ACTIVITY – Give the whole listing again, exactly as written.

EXTRACTED DATA –
»»
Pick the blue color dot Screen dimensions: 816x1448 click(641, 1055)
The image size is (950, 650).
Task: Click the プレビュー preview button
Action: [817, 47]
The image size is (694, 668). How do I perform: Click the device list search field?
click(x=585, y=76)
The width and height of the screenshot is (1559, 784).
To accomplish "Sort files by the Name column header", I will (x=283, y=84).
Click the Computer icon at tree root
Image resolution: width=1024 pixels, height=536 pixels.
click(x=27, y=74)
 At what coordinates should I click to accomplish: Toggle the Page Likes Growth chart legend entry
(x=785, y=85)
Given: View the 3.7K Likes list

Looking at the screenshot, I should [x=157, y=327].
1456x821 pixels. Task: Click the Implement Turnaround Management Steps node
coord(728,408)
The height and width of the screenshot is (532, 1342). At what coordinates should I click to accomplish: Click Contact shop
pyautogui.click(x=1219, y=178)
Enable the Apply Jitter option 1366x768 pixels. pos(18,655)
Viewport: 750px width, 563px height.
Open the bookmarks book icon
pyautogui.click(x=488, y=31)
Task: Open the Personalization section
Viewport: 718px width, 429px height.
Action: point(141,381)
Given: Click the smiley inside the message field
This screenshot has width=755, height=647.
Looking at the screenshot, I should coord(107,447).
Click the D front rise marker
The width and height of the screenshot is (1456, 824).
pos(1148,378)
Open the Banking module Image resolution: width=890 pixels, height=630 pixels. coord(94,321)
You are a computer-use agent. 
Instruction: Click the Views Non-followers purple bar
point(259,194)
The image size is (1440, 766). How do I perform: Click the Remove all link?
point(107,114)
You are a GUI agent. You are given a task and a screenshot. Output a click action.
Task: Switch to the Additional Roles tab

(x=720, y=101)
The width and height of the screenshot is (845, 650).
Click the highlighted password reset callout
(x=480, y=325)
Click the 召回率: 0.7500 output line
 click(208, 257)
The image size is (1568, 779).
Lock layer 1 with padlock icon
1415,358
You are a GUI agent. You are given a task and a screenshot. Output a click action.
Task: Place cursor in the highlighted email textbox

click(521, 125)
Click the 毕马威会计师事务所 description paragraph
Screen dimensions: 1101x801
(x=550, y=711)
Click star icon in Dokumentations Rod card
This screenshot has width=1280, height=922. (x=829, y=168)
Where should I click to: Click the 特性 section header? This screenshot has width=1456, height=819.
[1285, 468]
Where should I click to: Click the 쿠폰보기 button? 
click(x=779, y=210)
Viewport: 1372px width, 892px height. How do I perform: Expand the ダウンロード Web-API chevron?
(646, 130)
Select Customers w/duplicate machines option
««
RESULT FOR THIS TASK –
Pick the blue color dot Screen dimensions: 816x1448 click(641, 1055)
The image size is (950, 650).
Task: Click the プレビュー preview button
Action: [817, 47]
The image size is (694, 668). How do I perform: Click the device list search field?
click(x=585, y=76)
The width and height of the screenshot is (1559, 784).
To accomplish "Sort files by the Name column header", I will (x=283, y=84).
Click the Computer icon at tree root
Image resolution: width=1024 pixels, height=536 pixels.
click(x=27, y=74)
 At what coordinates should I click to accomplish: Toggle the Page Likes Growth chart legend entry
(x=785, y=85)
Given: View the 3.7K Likes list

Looking at the screenshot, I should [x=157, y=327].
1456x821 pixels. Task: Click the Implement Turnaround Management Steps node
coord(728,408)
The height and width of the screenshot is (532, 1342). At what coordinates should I click to accomplish: Click Contact shop
pyautogui.click(x=1219, y=178)
Enable the Apply Jitter option 1366x768 pixels. pos(18,655)
Viewport: 750px width, 563px height.
Open the bookmarks book icon
pyautogui.click(x=488, y=31)
Task: Open the Personalization section
Viewport: 718px width, 429px height.
Action: point(141,381)
Given: Click the smiley inside the message field
This screenshot has width=755, height=647.
Looking at the screenshot, I should coord(107,447).
Click the D front rise marker
The width and height of the screenshot is (1456, 824).
pos(1148,378)
Open the Banking module Image resolution: width=890 pixels, height=630 pixels. coord(94,321)
You are a computer-use agent. 
Instruction: Click the Views Non-followers purple bar
point(259,194)
The image size is (1440, 766). How do I perform: Click the Remove all link?
point(107,114)
You are a GUI agent. You are given a task and a screenshot. Output a click action.
Task: Switch to the Additional Roles tab

(x=720, y=101)
The width and height of the screenshot is (845, 650).
Click the highlighted password reset callout
(x=480, y=325)
Click the 召回率: 0.7500 output line
 click(208, 257)
The image size is (1568, 779).
Lock layer 1 with padlock icon
1415,358
You are a GUI agent. You are given a task and a screenshot. Output a click action.
Task: Place cursor in the highlighted email textbox

click(521, 125)
Click the 毕马威会计师事务所 description paragraph
Screen dimensions: 1101x801
(x=550, y=711)
Click star icon in Dokumentations Rod card
This screenshot has width=1280, height=922. (x=829, y=168)
Where should I click to: Click the 特性 section header? This screenshot has width=1456, height=819.
[1285, 468]
Where should I click to: Click the 쿠폰보기 button? 
click(x=779, y=210)
Viewport: 1372px width, 892px height. How do I perform: Expand the ダウンロード Web-API chevron?
(646, 130)
Select Customers w/duplicate machines option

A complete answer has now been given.